The standard computational tool for evaluating a candidate catalyst is density functional theory (DFT), a quantum chemistry method that estimates the energy and forces of a system of atoms. DFT is accurate enough to be useful but very slow: a single relaxation of one adsorbate-catalyst structure can take from roughly twelve hours to three days of computation, which makes brute-force screening of the enormous space of possible materials and surface configurations impractical.^[3] The project's premise is that a machine learning model, once trained on a large body of DFT results, can act as a surrogate that predicts the same energies and forces far faster, letting researchers search a much larger set of candidates before committing scarce DFT or laboratory time to the most promising ones.^[1]^[2]

Datasets

The project's main contribution has been releasing large, openly licensed datasets of DFT calculations on catalyst surfaces with adsorbed molecules. The flagship release, Open Catalyst 2020 (OC20), was the largest dataset of its kind when published. Surfaces were drawn from low-Miller-index facets of stable materials in the Materials Project, spanning 55 elements, combined with 82 adsorbates relevant to renewable energy and environmental chemistry (small species and carbon-, nitrogen-, and oxygen-containing intermediates).^[1]^[6]

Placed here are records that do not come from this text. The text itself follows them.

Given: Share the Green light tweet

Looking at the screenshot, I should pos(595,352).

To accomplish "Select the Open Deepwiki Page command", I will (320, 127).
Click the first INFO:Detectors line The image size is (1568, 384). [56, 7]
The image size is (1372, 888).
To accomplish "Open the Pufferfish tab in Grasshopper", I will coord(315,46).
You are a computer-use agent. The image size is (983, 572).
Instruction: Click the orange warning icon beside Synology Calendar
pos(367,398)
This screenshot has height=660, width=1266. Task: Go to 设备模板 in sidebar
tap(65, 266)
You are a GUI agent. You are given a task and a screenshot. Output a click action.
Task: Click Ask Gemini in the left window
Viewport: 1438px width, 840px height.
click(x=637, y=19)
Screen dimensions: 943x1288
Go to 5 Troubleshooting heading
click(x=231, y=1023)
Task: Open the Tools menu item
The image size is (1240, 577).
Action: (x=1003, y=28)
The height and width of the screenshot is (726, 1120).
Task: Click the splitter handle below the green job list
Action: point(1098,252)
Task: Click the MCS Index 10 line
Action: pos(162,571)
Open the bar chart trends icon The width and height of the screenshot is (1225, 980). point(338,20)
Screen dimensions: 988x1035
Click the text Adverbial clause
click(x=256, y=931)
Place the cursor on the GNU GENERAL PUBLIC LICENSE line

A follow-up, Open Catalyst 2022 (OC22), targeted oxide materials, which were under-represented in OC20 yet central to the oxygen evolution reaction (OER) and other electrochemical processes. OC22 also generalized the prediction target from adsorption energy to total energy, broadening the range of properties a trained model could address.^[7] Later datasets extended the same methodology to other application areas, most notably Open DAC 2023 (ODAC23) for sorbent discovery in direct air capture, built on metal-organic frameworks (MOFs) with adsorbed CO2 and water.^[8]

Dataset	Year	Domain	DFT relaxations	Single-point calculations	Scope
OC20	2020	Catalyst surfaces + adsorbates	~1,281,040	~264,890,000	55 elements, 82 adsorbates
OC22	2022	Oxide electrocatalysts (e.g. OER)	~62,331	~9,854,504	Oxide materials, total-energy task
ODAC23	2023	Direct air capture (MOFs)	N/A	>38,000,000	>8,400 MOFs with CO2 and/or H2O

The OC20 dataset paper reports 1,281,040 DFT relaxations corresponding to roughly 264.9 million single-point evaluations; it was first posted to arXiv in October 2020 and published in ACS Catalysis in 2021.^[1]^[6] The OC22 paper reports 62,331 relaxations (about 9.85 million single-point calculations) and appeared in ACS Catalysis in 2023.^[7] ODAC23, described as the largest set of MOF adsorption calculations at the DFT level available at the time, comprises more than 38 million DFT calculations on more than 8,400 MOF structures, including both pristine and defective frameworks.^[8]

The machine learning task

The learning problem is to predict, for a system of a catalyst surface (a slab of atoms) plus an adsorbed molecule, the properties that DFT would compute: the system's total energy and the force on each atom. Because relaxing a structure means repeatedly moving atoms downhill in energy until forces are near zero, a model that predicts energy and forces can drive that relaxation directly, replacing the DFT inner loop. OC20 framed this as three benchmark tasks with associated public leaderboards.^[1]^[6]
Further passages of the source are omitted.